Bilan de la journée : 700 morts au cours des dernières 24 h, dont 300 enfants, 50 tués entre 22 h et 23 h. Étiez-vous déjà arrivé à l’Élysée, M Macron ? Aviez-vous fait bon voyage ?

Devant le grand hôpital de Gaza, il y a une belle tente blanche avec le logo de l’Union Européenne : savez-vous, M Macron, à quoi elle sert ? Elle sert à stocker les corps des victimes des bombardements – que vous trouviez justifiés – pour que les familles (quand il en reste) viennent les identifier. Et savez-vous ce que les parents des enfants encore vivants écrivent au feutre sur leurs petits bras ? Allez, cherchez un peu, vous qui êtes si intelligent… Non, vous ne trouvez pas ? Ils écrivent leurs noms pour qu’on reconnaisse leurs futurs cadavres pour le cas où ils perdraient leurs têtes. Mais vous, M Macron, n’avez-vous pas perdu la tête depuis longtemps, effacée par votre bêtise, envolée sur votre monstrueuse froideur ? Et comme un méchant diable, vous essayez avec vos chers amis des gouvernements occidentaux d’entraîner le monde entier dans votre danse macabre. La France avait une voix, vous l’avez piétinée. Et, ce faisant, vous mettez aussi votre propre peuple en danger. Je suis désolée mais je ne trouve pas d’autre terme que celui d’irresponsabilité pour définir votre attitude.

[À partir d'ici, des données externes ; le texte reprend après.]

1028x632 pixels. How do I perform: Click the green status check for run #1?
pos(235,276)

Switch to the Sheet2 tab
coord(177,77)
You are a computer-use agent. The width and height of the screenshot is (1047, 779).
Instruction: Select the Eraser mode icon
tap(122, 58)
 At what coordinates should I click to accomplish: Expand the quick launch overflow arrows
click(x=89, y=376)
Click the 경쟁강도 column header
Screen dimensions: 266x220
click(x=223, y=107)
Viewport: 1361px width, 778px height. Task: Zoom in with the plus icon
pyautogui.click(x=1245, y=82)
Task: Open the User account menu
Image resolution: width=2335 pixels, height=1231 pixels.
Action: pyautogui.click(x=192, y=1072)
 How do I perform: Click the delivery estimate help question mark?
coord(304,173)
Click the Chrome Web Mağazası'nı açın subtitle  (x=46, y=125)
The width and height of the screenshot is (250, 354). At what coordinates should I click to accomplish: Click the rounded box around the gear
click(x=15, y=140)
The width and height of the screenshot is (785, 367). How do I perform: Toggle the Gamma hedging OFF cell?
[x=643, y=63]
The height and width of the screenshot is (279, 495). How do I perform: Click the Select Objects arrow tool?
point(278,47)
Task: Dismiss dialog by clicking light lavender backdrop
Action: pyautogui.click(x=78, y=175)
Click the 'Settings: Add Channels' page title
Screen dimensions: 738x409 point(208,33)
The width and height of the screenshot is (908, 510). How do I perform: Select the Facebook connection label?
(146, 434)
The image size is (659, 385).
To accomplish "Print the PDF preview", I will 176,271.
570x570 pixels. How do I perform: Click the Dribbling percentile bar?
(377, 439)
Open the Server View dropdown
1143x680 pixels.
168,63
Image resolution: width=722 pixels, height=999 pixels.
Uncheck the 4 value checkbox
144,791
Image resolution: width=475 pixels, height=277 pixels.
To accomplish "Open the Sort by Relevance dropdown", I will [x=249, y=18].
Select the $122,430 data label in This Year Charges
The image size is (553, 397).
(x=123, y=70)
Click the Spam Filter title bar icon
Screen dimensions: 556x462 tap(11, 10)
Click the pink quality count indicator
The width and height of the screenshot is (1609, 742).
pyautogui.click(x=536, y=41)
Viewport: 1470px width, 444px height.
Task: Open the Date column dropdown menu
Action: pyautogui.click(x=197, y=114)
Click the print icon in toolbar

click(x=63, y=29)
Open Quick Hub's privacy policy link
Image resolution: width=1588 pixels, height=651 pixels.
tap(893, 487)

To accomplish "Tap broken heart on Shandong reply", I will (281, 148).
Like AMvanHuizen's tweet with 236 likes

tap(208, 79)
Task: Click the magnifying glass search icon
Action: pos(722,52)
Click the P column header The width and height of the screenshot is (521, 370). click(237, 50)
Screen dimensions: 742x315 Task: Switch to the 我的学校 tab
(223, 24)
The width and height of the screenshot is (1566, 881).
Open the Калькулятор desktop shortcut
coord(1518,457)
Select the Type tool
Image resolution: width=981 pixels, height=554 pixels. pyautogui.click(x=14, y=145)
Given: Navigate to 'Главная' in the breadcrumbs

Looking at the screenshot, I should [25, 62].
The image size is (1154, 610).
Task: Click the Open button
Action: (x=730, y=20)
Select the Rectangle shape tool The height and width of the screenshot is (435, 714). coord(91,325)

Aujourd’hui, je voulais vous parler de nos retrouvailles avec notre ami Z., de notre visite au cimetière où nous sommes allés saluer sa femme et son beau-frère, des vestiges de l’époque byzantine juste à côté, du makloubé, de la tendresse des adultes avec les enfants, de la visite aux champs d’oliviers, du dernier thé de la journée pris avec les voisins sous le pécher, de comment les femmes parlaient cuisine et politique, de comment les hommes parlaient narguilé et politique, de comment Z. poursuit le travail de sa femme en accueillant des groupes d’Israéliens solidaires au village et de toute la reconnaissance qu’il a pour eux, eux qui se sont faits battre et traiter « d’ordures du Hamas » par les colons avant-hier quand ils sont allés aider les paysans à cueillir leurs olives. Je voulais prendre le temps de parler un peu de douceur, de l’odeur de la terre sur les mains, de la gentillesse de ces gens qui ne nous connaissent pas et viennent nous saluer au milieu de leur immense tristesse et de leur inquiétude. Je voulais moi aussi espérer un peu avec eux, malgré tout.

Et puis la nouvelle est tombée. Wael Al Dahdouh, celui que tout le monde arabe connaît depuis le 7 octobre, celui qui a couvert sans interruption, sous les bombardements, les événements de Gaza pour Al Jazeera, celui dont les traits se sont creusés au fil des jours mais qui n’a jamais failli à sa mission de journaliste, ce géant vient d’être foudroyé. Oh, ils ne l’ont pas tué physiquement, ils ont été plus raffinés que cela : une simple petite bombe sur sa maison et il n’y a plus eu aucun survivant de sa famille proche.

Tout le monde est atterré.


Ce matin, Wael Al Dahdouh a repris son poste.

Nous avons aidé S. à cueillir ses olives. Nous pensions ensuite rentrer sur Ramallah mais un coup de téléphone nous a prévenus que la route n’était pas sûre ce soir alors nous attendrons demain matin.